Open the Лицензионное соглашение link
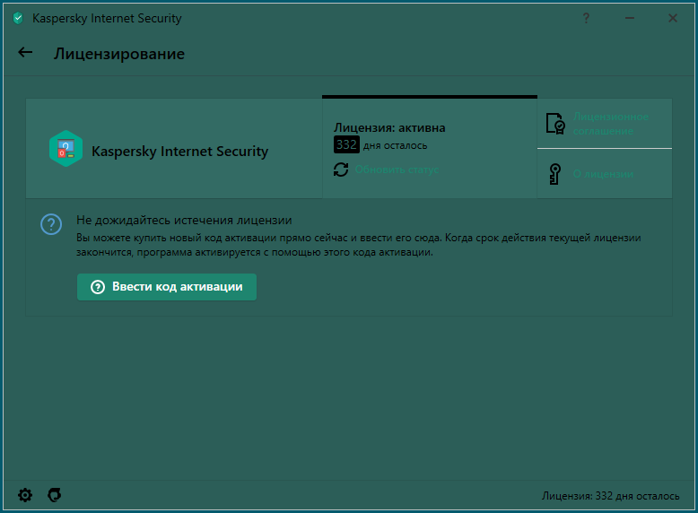The image size is (698, 513). pyautogui.click(x=610, y=124)
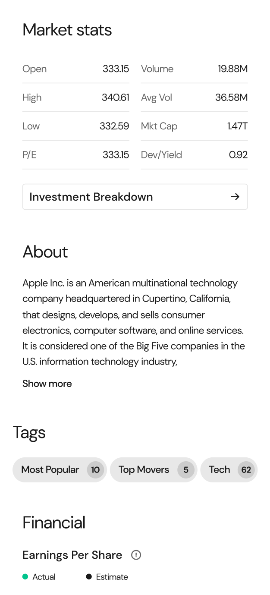Click the Dev/Yield value 0.92
Viewport: 270px width, 595px height.
tap(238, 155)
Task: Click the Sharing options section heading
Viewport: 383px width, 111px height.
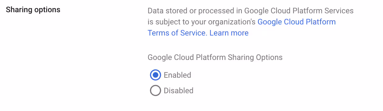Action: [33, 10]
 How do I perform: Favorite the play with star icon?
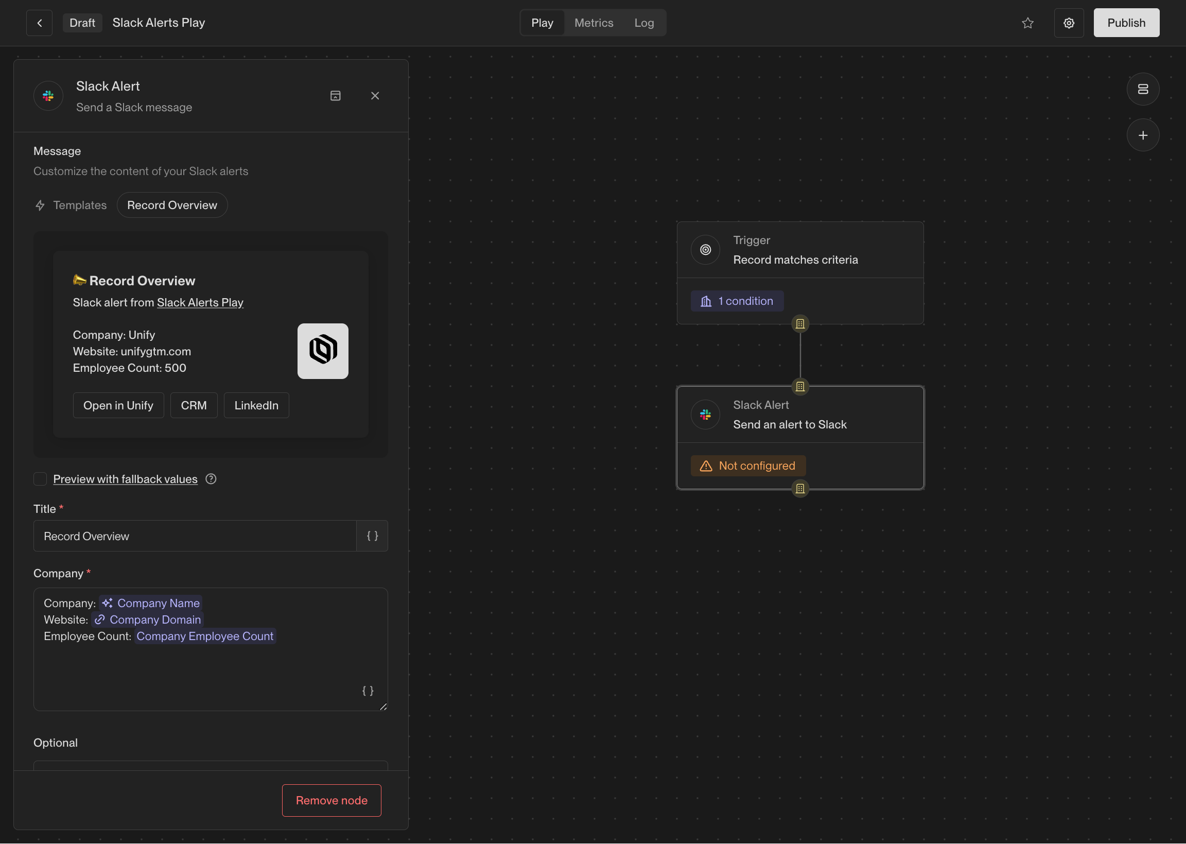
====
→ Work instructions
Arrange every line of the items above as a Markdown table with two columns, "No." for the row number and "Entry" for the line itself. Skip blank lines and leave the pictures out.

→ Full response
| No. | Entry |
|---|---|
| 1 | Open the Лицензионное соглашение link |
| 2 | The image size is (698, 513). pyautogui.click(x=610, y=124) |
| 3 | Click the Dev/Yield value 0.92 |
| 4 | Viewport: 270px width, 595px height. |
| 5 | tap(238, 155) |
| 6 | Task: Click the Sharing options section heading |
| 7 | Viewport: 383px width, 111px height. |
| 8 | Action: [33, 10] |
| 9 |  How do I perform: Favorite the play with star icon? |